Revelstoke Mountain Resort
Distance from Calgary: 400km, four and a half – five hour drive
Last but certainly not least, Revelstoke (“Revy”) is without a doubt, the best skiing near Calgary. A four and half – five hour drive (and often in poor conditions) is a bit of a long haul for a weekend but if Revelstoke was closer to Calgary we’d be there all the time. It’s arguably the best skiing in Canada, North America, or maybe even the world. Seriously, Revelstoke is that good.
Stats-wise, Revy boasts the highest vertical drop (1713m) in North America, an unreal 14m of annual snowfall, 13 gladed areas and big, steep terrain. Revelstoke has a large area accessible only by heli-skiing operators and cat skiing. It also hosts the Freeskiing World Tour’s Canadian Championship annually, a testament to its big mountain terrain. Views of the Columbia River below on bluebird days are a sight to behold and offer an excuse to take a breather on the long, leg-burning runs.
The drive from Calgary, unfortunately, is a long one and can be a bit treacherous but the tremendous skiing is well worth the effort. Heavy snowfall can lead to the highway closures for avalanche clearing along Rogers Pass which may lead you to get “Revelstuck”, but is that really a bad thing?
Food at Revy isn’t too bad but we’ll typically pack a lunch and instead spead our money at the fun pubs and restaurants in town for some delightful après. We recommend the Village Idiot for their chairs made out of old skis and massive piles of nachos but be prepared to wait for a table.

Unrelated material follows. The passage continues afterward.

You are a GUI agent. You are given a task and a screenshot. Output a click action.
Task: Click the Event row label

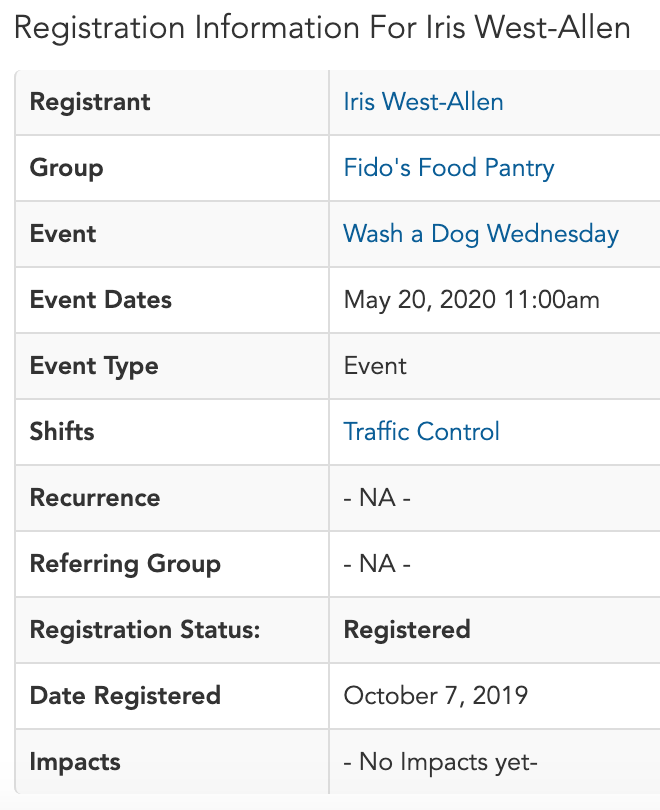pos(62,234)
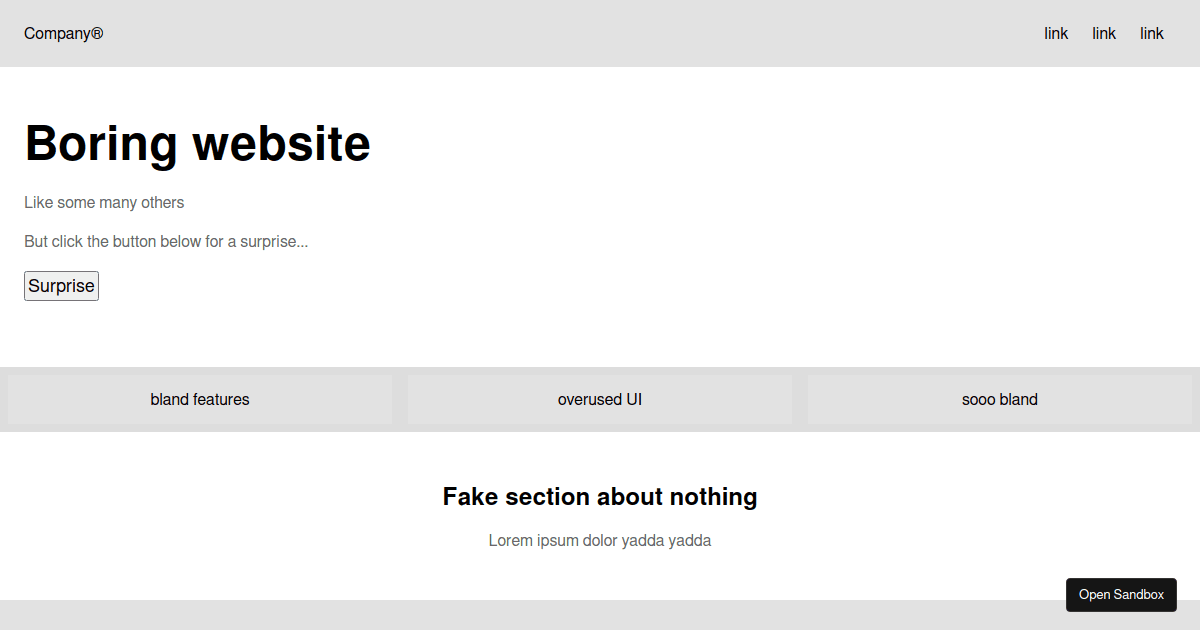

Calgary, Base Camp for the Rockies
There isn’t a lot of bad skiing near Calgary. We’re fortunate to be close enough to day trip to a wide variety of resorts that each offer a slightly different experience. For those that are willing to drive a bit further or aiming for a weekend away, your options expand to some seriously great ski resorts.
People come from all over the world to check out these ski resorts and we’re certainly privileged to have them so close. Whether you’re looking to cruise the groomers, rip through the trees, or drop into a bowl of champagne powder, these resorts have it all. See you at the bar for some Après-Ski!